Restate every line below word for word, but drop each picture.

------ SUPPLIED RECORDS ------

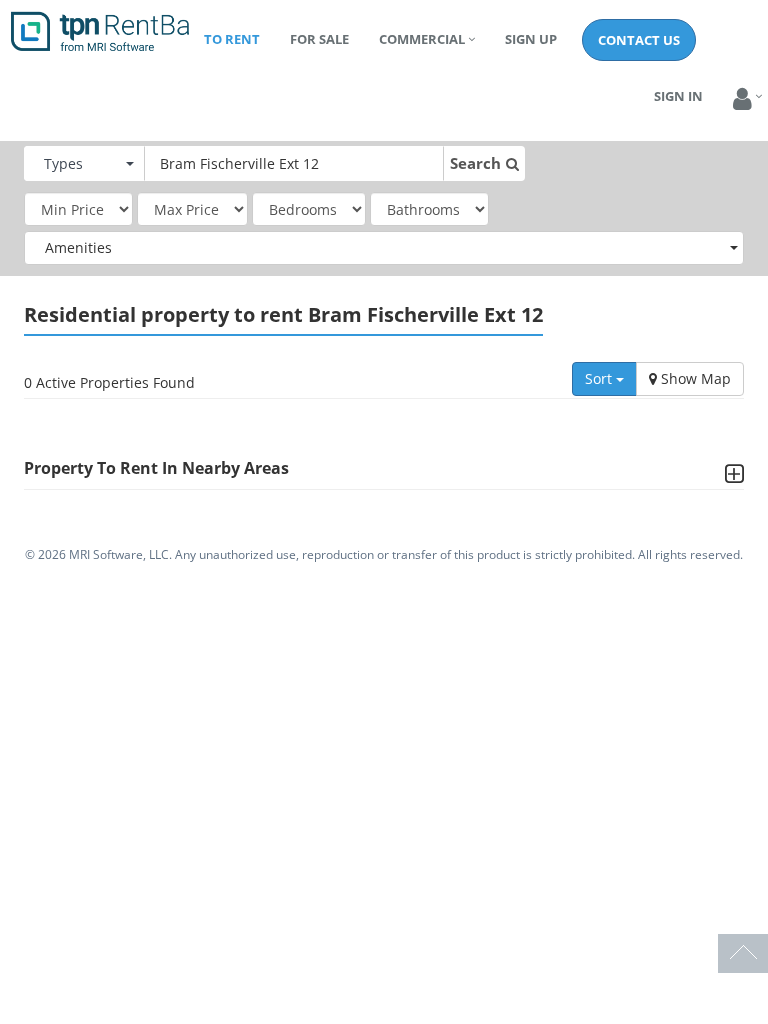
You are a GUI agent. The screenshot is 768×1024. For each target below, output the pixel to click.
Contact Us (639, 40)
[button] (742, 99)
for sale (319, 39)
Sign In (678, 96)
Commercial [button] (422, 39)
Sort (600, 378)
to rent (232, 39)
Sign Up (531, 39)
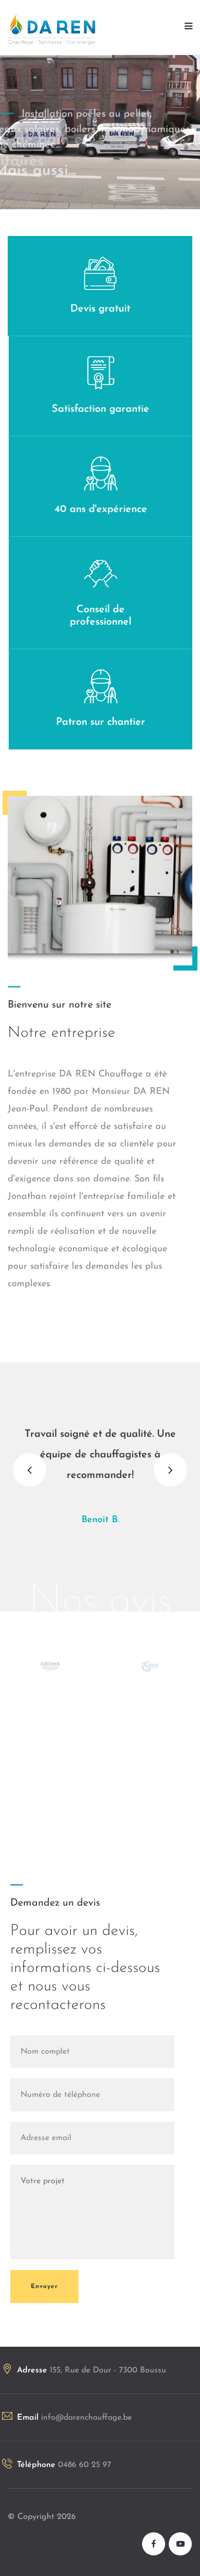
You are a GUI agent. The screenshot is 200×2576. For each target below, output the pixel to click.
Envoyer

------

**TASK OUTPUT**
You are a GUI agent. The screenshot is 768×1024. For each target below, output the pixel to click.
Contact Us (639, 40)
[button] (742, 99)
for sale (319, 39)
Sign In (678, 96)
Commercial [button] (422, 39)
Sort (600, 378)
to rent (232, 39)
Sign Up (531, 39)
You are a GUI agent. The screenshot is 200×2576. For each target below, output the pixel to click.
Envoyer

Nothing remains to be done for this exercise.